I explained to her that there is no reason for me to have that number. It is one of the oldest black holes in American commerce, similar in results to the United Nations. We ended our discussion, I asked for her name and she very clearly and indignantly spelled it for me. I was certainly impressed with the new GM Customer Care Center.

When I was a VP at Compaq I learned an important principle. That is, if you can get through the defenses of a company, are always respectful and get to a VP, you’ll get most anything. They don’t want to deal with real, live customers. I was now on a mission. They won day one but by morning we will prevail.
The Internet is a wonderful thing and if you search and go to chat rooms you can find a lot of information. I found out the direct phone number of the VP of Customer Care! I couldn’t wait until morning.
“Sir, are you the VP of Customer Care?”
The voice on the other end was kind, but surprised.
“Yes I am.”
“Do you have just ten minutes of your time to talk with a long time Suburban owner with a serious problem?”

He was very nice actually and said that he did but was heading to a meeting and would call me back. Well, having been one, a VP, I knew that they could rarely work because they lived in a meeting so that was fair.
“I will call you in one hour. I do have to ask you though how you got my direct number.”

“Well, sir, the Internet is a wonderful thing.”
He just said he guessed it was and hung up. He called back right at the appointed time. He had an answer.
“Mr. Kugler I have good news. You have a part on the way, it will be there tomorrow.”

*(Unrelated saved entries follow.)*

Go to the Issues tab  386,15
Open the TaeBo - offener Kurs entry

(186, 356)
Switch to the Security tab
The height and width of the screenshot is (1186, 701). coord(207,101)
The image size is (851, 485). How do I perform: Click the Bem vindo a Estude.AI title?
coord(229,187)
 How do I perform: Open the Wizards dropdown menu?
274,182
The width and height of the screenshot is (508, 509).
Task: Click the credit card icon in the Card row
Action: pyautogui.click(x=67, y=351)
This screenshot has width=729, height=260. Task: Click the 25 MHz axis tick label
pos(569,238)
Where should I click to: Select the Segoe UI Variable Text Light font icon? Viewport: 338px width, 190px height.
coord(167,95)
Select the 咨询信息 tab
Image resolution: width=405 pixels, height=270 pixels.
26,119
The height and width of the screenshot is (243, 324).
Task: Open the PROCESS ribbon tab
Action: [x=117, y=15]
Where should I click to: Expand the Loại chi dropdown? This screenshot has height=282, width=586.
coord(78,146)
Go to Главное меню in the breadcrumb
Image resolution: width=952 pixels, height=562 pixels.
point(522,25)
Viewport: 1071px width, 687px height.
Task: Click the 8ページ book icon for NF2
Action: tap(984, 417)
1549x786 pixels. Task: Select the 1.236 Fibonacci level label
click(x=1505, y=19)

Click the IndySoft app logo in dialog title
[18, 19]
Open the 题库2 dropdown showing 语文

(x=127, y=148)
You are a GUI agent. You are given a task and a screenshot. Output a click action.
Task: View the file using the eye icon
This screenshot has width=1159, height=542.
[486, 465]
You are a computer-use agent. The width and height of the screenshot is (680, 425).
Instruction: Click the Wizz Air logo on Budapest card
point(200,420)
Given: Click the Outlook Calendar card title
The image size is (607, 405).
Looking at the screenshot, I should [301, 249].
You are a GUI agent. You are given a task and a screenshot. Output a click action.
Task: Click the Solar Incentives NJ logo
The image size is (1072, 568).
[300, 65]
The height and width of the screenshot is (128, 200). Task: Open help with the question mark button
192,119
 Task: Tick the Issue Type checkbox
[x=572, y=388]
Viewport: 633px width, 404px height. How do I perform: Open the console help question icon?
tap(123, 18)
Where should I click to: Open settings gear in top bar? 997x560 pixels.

“Well that’s great but it will be where tomorrow? I talked to the dealer here in Salt Lake a little while ago and they don’t know its coming but it is.”
He asked to put me on hold and came back in just a couple minutes.
“Well, it looks in the computer like your dealer in Montana put in a SPAK (don’t know if I got the acronym right) and it is being taken off the production line in Detroit and will be there tomorrow.”

As it turned out a SPAK is a rush request for a critical customer that is down. Now I am still trying to figure out why all those people I’d been talking with didn’t know to do that? It sure makes you wonder.

Thank God for little dealers like Mission Valley Motors in small towns who still care? What I went through a good customer shouldn’t have to … ah, that’s bullshit!